Finding Stationary Points

To find a point where the gradient is 0, we need to set \dfrac{dy}{dx} = f'(x) = 0.

So, let’s say we’ve got a nice, easy function: \textcolor{blue}{y = x^2 - 1}.

Well, we know that the gradient is given by \dfrac{dy}{dx} = 2x.

Setting \textcolor{limegreen}{\dfrac{dy}{dx} = 2x = 0} gives x = 0, for which y = 0^2 - 1 = -1.

We conclude that \textcolor{blue}{y = x^2 - 1} has a stationary point at (0, -1).

Finding Stationary Points of Complicated Functions

Let \textcolor{blue}{y = \sin x + \cos x} for x measured in radians. How might we go about finding the stationary points (in the range
0 \leq x \leq 2\pi)?

\textcolor{blue}{y = \sin x + \cos x} gives \dfrac{dy}{dx} = \cos x - \sin x.
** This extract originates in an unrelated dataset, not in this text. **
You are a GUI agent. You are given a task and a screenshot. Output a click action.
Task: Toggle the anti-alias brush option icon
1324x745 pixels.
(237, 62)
Setting \textcolor{limegreen}{\dfrac{dy}{dx} = 0}, we require \cos x = \sin x, or, \tan x = 1.

This gives x = \tan ^{-1}(1) = \dfrac{\pi}{4}, \dfrac{5\pi}{4}.

Therefore, for 0 \leq x \leq 2\pi, we have the stationary points \left( \dfrac{\pi}{4}, \sqrt{2}\right) , \left( \dfrac{5\pi}{4}, -\sqrt{2}\right).

Finding the Nature of Stationary Points

Once we’ve found our stationary points, we need to find out whether they are a maximum, minimum, or a stationary point of inflection.

We do this by differentiating our derivative again.

So, for example, take our first example of y = x^2 - 1.

We said that \dfrac{dy}{dx} = 2x.

So \dfrac{d^{2}y}{dx^2} = 2.

Since \dfrac{d^{2}y}{dx^2} = 2 > 0, we can conclude that this is a minimum point. You probably figured that out from the graph, though.

What about the second example, y = \sin x + \cos x?

Well, we know that \dfrac{dy}{dx} = \cos x - \sin x.

By extension, \dfrac{d^{2}y}{dx^2} = -\sin x - \cos x. We now need to test both of our values of x for the corresponding value of \dfrac{d^{2}y}{dx^2}.

So, for x = \dfrac{\pi}{4}, \dfrac{d^{2}y}{dx^2} = -\sqrt{2} < 0, so it is a maximum point.

For x = \dfrac{5\pi}{4}, \dfrac{d^{2}y}{dx^2} = \sqrt{2} > 0, so it is a minimum point.

Sketching Graphs from Information about Functions

Say we have a complex function with multiple terms, i.e. \textcolor{blue}{f(x) = 1 + x - 2\cos x} where -2\pi \leq x \leq 2\pi is measured in radians.

Then f'(x) = 1 + 2\sin x and f''(x) = 2\cos x.

Therefore, any stationary points will occur when \sin x = \dfrac{-1}{2}, so x = \dfrac{-5\pi}{6}, \dfrac{-\pi}{6}, \dfrac{7\pi}{6}, \dfrac{11\pi}{6}.

For x = \dfrac{-5\pi}{6}, f(x) = 0.114 and f''(x) = -\sqrt{3}, which is a maximum.

For x = \dfrac{-\pi}{6}, f(x) = -1.256 and f''(x) = \sqrt{3}, which is a minimum.

For x = \dfrac{7\pi}{6}, f(x) = 6.397 and f''(x) = -\sqrt{3}, which is a maximum.

For x = \dfrac{11\pi}{6}, f(x) = 5.028 and f''(x) = \sqrt{3}, which is a minimum.

We can sketch these parts onto a graph to give us a rough form.

We can be helped further in sketching by considering the behaviour of the graph as x gets really big or really small. We know that the graph roughly follows y=x+1, so as x gets really big so does y, and as x gets really small so does y. With this, we can finish our graph.